Part II, which takes place in France where the family arrived in 1919 when Nemerovsky was 16, starts with Nemerovsky’s education, and moves on to her gradual triumphs as a writer, her marriage to Michel Epstein- a fellow émigré from Russia who had the means to maintain the very comfortable lifestyle Nemerovsky was accustomed to - and the birth of their two daughters. In the 1930’s as Hitler’s threats increased, Nemerovsky saw no reason to leave France. She considered herself French, never having identified as a Jew. And felt well-placed amongst the intellectual elite.She felt no connection to the poor foreign Jews flooding into France from Easter Europe. But gradually she was forced to acknowledge the threat of Hitler’s reign in neighboring Germany. Gille gives an interesting and useful historical overview of encroaching Nazism in France, and she shows how Nemerovsky finally saw herself being hemmed in more and more by the government’s pronouncements against Jews. In July of 1942, in the midst of writing the novel Suite Francaise (which was finally published posthumously in its unfinished state in French in 2004 and in English in 2006), the Nazis seized Nemerovsky and she died in Auschwitz at the age of 39.
Gille’s experiment of creating her mother’s voice and re-creating her life gave Gille the opportunity to get to know the mother she never really knew. She gleaned information from all of her mother’s writing, conducted interviews, and consulted historical sources in order to re-create her mother and her family as well as her life in Russia in the first two decades of the twentieth century and in France in the next two decades.
Gille creates a layered structure that works to intensify the tragic outcome. Each chapter starts with a page that contains a date followed by a paragraph in italics. These preliminary paragraphs are about the author – Elisabeth Gille. The first is about her birth, and each subsequent paragraph at the beginning of each chapter details a moment in her life that take the reader right up to 1991. These paragraphs act both as a parallel condensed memoir and as commentary on the larger story of her relationship to her mother and her mother’s premature death.

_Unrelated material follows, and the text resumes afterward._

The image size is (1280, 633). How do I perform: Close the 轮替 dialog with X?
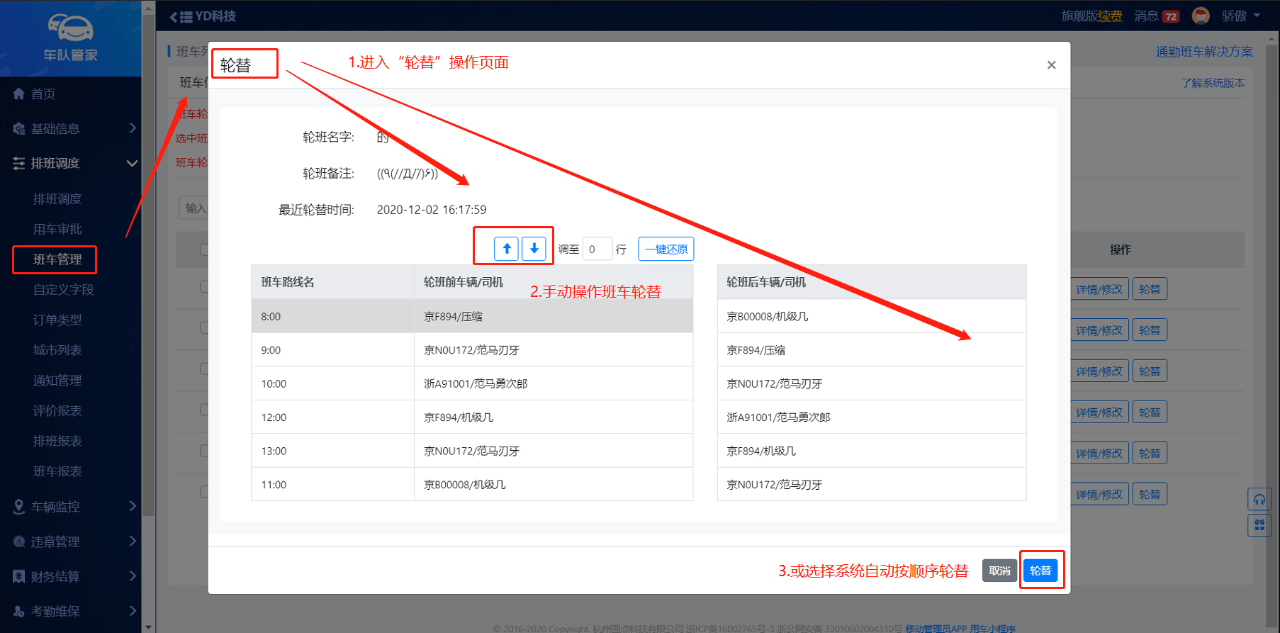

Although it reads like a memoir, we must think of this as a novel. We cannot assume that every scene, every characterization, is exactly as Irene Nemerovsky herself would have rendered it. It’s impossible for a reader to sort out fact from fiction. But it seems that Gille was aiming for accuracy – she was trying to explain her mother to herself and to a larger audience. In forcefully recreating her mother's short life, she ably depicts a personal and public tragedy.
This English translation published by the New York Review of Book also includes an Afterword by Rene de Ceccatty in which he discusses, amongst other topics, the challenges Gille took on in writing in her mother's voice. It also includes an interview de Ceccatty conducted with Gille.
To learn more about Irene Nemerovsky, her writing and her family, as well as to see photos, click here.
People
Irene Nemerovsky’s father’s family
Boris Nemerovsky – married Eudoxia Korsounsky
Leon Borosovich Nemerovsky – married to Fannie
Irene Nemerovsky - daughter of Leon and Fannie; married Michel Epstein; author
Denise Nemerovsky-Dauple – daughter of Irene and Michel
Elisabeth Epstein Gille – daughter of Irene and Michel
Irene Nemerovsky’s mother’s family
Jonas Margoulis – married Bella Chtchedrovitch
Assia Margoulis – daughter of Jonas and Bella
Fannie - daughter of Jonas and Bella; married Leon Borosovich
Irene Borosovich – daughter of Leon; marries Michel Epstein (see above); author
Irene Nemerovsky’s husband’s family
Efim Epstein
Samuel Epstein – son of Efim; married to Alexandria Ginzbourg
Natasha Epstein– daughter of Samuel and Alexandria
Paul Epstein – son of Efim
Sophie (Mavlik) Epstein – daughter of Efim
Victor ? – son of Sophie
Michel Epstein – married to Irene Nemerovsky (author)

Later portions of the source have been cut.